TEXT PROVIDED:
SMMAL_vignette

Introduction

This vignette demonstrates how to use the SMMAL package to estimate the Average Treatment Effect (ATE) using semi-supervised machine learning. We provide an example dataset and walk through the required input format and function usage.

Import Sample data.

Sample data contain 1000 observations with 60% of Y and A missing at random. Y is the outcome. A is the treatment indicator. X are the covariates. S are the surrogates.

For the sample data, missingness occurs at random and is encoded as NA. This package can handle datasets with a high proportion of missing values, but it requires a sufficiently large sample size to ensure that each fold in cross-validation contains at least 20 labeled observations.

library(SMMAL)

file_path <- system.file("extdata", "sample_data_withmissing.rds", package = "SMMAL")
dat <- readRDS(file_path)


file_path2 <- system.file("extdata", "semi_supervised_data.rds", package = "SMMAL")
data_loaded <- readRDS(file_path2)

Prepare Inputs

Input file S and X needs to be data frame, even if they are vectors.

  # Y and A are numeric vector 
  Y <- dat$Y
  A <- dat$A
  
  # S and X needs to be data frame
  S <- data.frame(dat$S)
  X <- data.frame(dat$X)

Estimate ATE with SMMAL & Output

Users can choose which model to use for the nuisance functions by setting the cf_model parameter. If no cf_model is indicated, the default value is “bspline”.

After cross-validation and prediction, the best-performing model is selected based on the lowest cross-entropy (log loss). Users can control how many folds are used in cross-validation by setting the nfold parameter. If no nfold is indicated, the default value is 5.

 SMMAL_output1 <- SMMAL(Y=Y,A=A,S=S,X=X)
 print(SMMAL_output1)
#> $est
#> [1] 0.1048938
#> 
#> $se
#> [1] 0.04907399

Other options for cf_model are “xgboost”

SMMAL_output2 <- SMMAL(Y=Y,A=A,S=S,X=X,cf_model= "xgboost")
print(SMMAL_output2)
#> $est
#> [1] 0.09174881
#> 
#> $se
#> [1] 0.05081966

or “random forest”

SMMAL_output3 <- SMMAL(Y=Y,A=A,S=S,X=X,cf_model= "randomforest")
print(SMMAL_output3)

DIRECTION: Extract word for word the part of the SMMAL vignette between "Input file S" and "S <- data.frame(dat$S)", inclusive.

LISTED ENTRIES:
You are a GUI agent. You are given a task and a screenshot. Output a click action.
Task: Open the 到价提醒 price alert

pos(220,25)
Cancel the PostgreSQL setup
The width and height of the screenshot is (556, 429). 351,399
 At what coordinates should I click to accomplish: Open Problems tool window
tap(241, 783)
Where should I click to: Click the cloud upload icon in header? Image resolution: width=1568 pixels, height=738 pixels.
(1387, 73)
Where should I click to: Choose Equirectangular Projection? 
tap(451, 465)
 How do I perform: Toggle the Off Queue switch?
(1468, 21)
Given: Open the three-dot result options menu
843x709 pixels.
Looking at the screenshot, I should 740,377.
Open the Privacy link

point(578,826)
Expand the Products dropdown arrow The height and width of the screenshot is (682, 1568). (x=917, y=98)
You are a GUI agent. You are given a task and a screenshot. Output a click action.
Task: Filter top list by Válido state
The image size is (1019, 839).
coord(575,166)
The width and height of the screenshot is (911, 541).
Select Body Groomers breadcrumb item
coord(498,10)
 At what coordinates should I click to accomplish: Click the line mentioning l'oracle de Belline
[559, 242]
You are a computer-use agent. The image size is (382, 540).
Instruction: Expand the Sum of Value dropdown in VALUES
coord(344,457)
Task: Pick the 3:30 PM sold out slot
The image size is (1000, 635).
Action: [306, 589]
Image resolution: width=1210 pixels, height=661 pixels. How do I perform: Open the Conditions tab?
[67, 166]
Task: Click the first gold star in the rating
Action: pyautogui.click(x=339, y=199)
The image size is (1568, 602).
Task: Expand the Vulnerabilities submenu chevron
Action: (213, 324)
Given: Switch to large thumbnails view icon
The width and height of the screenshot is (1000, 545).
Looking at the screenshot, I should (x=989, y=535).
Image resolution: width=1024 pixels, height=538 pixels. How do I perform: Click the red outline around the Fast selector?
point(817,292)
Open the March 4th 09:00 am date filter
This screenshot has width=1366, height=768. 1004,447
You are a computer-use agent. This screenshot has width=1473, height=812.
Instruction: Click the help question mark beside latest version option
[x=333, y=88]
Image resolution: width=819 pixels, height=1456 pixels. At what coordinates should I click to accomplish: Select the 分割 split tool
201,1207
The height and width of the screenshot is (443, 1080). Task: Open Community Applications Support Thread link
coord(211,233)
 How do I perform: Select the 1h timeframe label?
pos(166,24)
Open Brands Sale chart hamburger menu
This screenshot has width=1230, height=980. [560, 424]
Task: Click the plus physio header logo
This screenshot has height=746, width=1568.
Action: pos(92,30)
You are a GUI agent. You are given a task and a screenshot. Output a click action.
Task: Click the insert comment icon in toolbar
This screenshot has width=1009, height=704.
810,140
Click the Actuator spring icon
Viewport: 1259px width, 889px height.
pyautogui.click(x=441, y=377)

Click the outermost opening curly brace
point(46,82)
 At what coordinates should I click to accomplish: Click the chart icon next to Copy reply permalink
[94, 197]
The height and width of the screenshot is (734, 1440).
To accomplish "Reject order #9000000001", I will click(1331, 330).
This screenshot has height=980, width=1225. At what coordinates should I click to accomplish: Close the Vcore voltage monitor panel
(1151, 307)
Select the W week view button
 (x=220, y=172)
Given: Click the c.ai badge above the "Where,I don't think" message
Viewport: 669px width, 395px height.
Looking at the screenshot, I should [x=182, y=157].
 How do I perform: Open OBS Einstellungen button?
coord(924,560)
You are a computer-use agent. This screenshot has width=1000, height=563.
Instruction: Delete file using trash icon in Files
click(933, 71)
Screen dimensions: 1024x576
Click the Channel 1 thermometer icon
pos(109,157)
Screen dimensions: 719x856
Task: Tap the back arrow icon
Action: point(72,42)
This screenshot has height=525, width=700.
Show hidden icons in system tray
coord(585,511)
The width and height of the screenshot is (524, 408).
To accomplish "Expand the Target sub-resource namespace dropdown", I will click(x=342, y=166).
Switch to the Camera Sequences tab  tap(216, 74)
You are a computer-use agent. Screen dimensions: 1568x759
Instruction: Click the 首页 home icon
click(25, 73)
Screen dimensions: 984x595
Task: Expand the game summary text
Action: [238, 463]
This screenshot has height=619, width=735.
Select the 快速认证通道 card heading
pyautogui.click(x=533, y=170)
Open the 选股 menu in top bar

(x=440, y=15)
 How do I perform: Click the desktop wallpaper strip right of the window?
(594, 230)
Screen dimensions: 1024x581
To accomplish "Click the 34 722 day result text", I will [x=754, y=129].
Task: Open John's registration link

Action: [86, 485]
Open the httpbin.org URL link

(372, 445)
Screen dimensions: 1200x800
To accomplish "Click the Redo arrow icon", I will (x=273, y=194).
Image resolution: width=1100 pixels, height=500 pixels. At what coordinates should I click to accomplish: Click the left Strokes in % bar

FINAL RESULT:
Input file S and X needs to be data frame, even if they are vectors.

  # Y and A are numeric vector 
  Y <- dat$Y
  A <- dat$A
  
  # S and X needs to be data frame
  S <- data.frame(dat$S)